A chest radiograph and subsequent CT scan demonstrated a 4.8 × 4.8-cm homogeneous, well-demarcated mass in his left lower lung lobe. Results of the evaluation of a biopsy specimen from this mass showed diffuse large B-cell lymphoma. A bone marrow biopsy for staging purposes was negative for lymphoma. However, pure red cell aplasia with giant pronormoblasts (Figure 1) and viral inclusions (Figure 2) consistent with parvovirus infection were identified. Serological assays detected parvovirus B19 IgM and IgG antibodies. The presence of parvovirus DNA in the patient’s serum was confirmed by polymerase chain reaction (PCR) amplification. While parvovirus infection may not be the sole cause of this person’s anemia, this may explain the acute exacerbation of his anemia near the time of his bone marrow procedure.
Figure 2. Bone marrow core biopsy specimen showing parvovirus intranuclear inclusions (arrows) within erythroid elements (hematoxylin and eosin stain, oil immersion, original magnification ×1000). View at right has been enlarged.
The patient received chemotherapy for his lymphoma, which consisted of cyclophosphamide, doxorubicin, vincristine, and prednisone. A 5-day course of intravenous immunoglobulin (IVIG) was also given to treat his parvovirus B19 infection. He had a complete clinical recovery from his anemia in 2 weeks. However, 6 months later he relapsed with persistent fevers and anemia. He died before any laboratory tests could be performed.
Human parvovirus B19 is a small, single-stranded, nonenveloped DNA virus that replicates in human erythroid precursors, inhibiting erythropoiesis and thereby resulting in decreased red cell production and anemia. This unique tropism is related to the presence of the P blood group antigen, which is found in high concentrations on cells of erythroid lineage. In addition, the coreceptors α5β1-integrin and Ku80 also play a role in parvovirus B19 infection.4 Immunocompromised persons are unable to mount a neutralizing antibody response against parvovirus B19 and, hence, are unable to clear this virus. This causes persistent bone marrow insufficiency that manifests as pure red cell aplasia and chronic anemia. This chronic anemia is characterized by reticulocytopenia and a normocytic anemia.
Although the erythroid lineage is most affected, thrombocytopenia and neutropenia (ie, pancytopenia) have also been described.3,5 An association with hemophagocytic syndrome has also been reported.6 Respiratory transmission is the most common way one acquires this virus. Hematogenous transmission can also occur via the administration of infected blood products.
The presence of giant pronormoblasts with finely granulated cytoplasm and glassy, eosinophilic, intranuclear inclusions that show a clear halo in bone marrow biopsy samples is highly suggestive of parvovirus B19 infection.7 In a person with a large-cell lymphoma, lymphoma cells would need to be included in the morphological differential diagnosis for large cells identified in an aspirate smear.
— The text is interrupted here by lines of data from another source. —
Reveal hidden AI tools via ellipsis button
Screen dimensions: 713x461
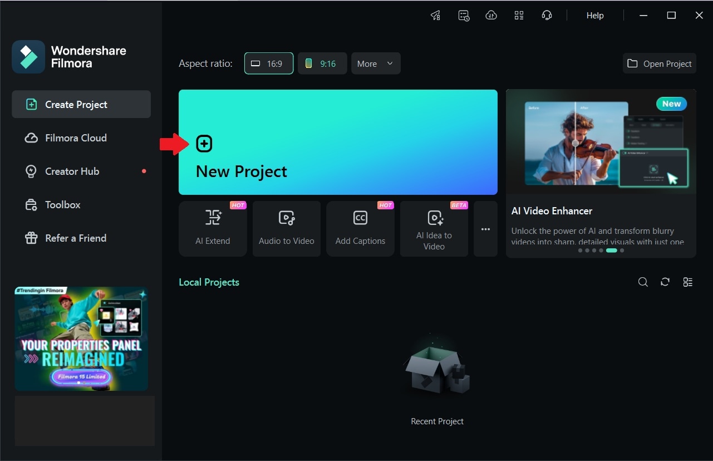485,228
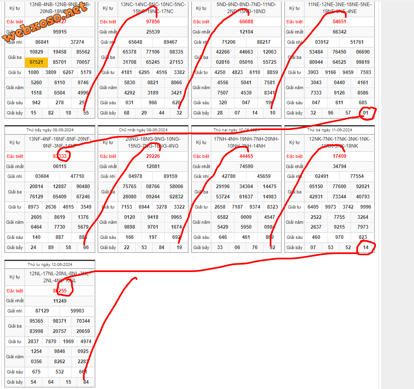Viewport: 414px width, 389px height.
Task: Select the special prize number 04651
Action: [x=339, y=22]
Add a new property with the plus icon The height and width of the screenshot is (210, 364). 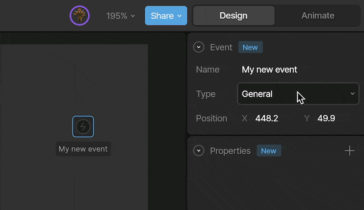[x=349, y=150]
In immunocompetent persons, the preferred method of diagnosis is serological testing to detect circulating parvovirus B19–specific IgM and IgG antibodies. IgM levels can be measured within 7 to 10 days of virus exposure and remain elevated for several months before diminishing. The positivity for IgM in this case raises the possibility that this is a more recent infection. In immunosuppressed persons, nucleic acid amplification testing (NAAT) is recommended, by isolation of viral DNA with direct hybridization or PCR assay. Appropriate clinical specimens for NAAT analysis include serum, plasma, and bone marrow. Immunohistochemical studies using parvovirus B19–specific antibodies, with approximately 80% sensitivity, are also useful for rapid confirmation. Glycophorin or hemoglobin immunostain can show whether the cells with inclusions are of erythroid origin. In situ hybridization is more sensitive than immunohistochemistry in parvovirus B19 detection in formalin-fixed, paraffin-embedded bone marrow biopsies; therefore, it’s use is preferred if it is available.8
The diagnosis of parvovirus B19 infection is established when the following criteria are met: a bone marrow biopsy sample shows pure red cell aplasia or hypoplasia with giant pronormoblasts and intranuclear inclusions; there is serum IgM positivity and/or bone marrow positivity for parvovirus B19 DNA; and no alternative explanation for anemia can be demonstrated.9 In a person whose anemia has many potential explanations, such as the patient presented here, it may be difficult to fulfill the last of these diagnostic criteria.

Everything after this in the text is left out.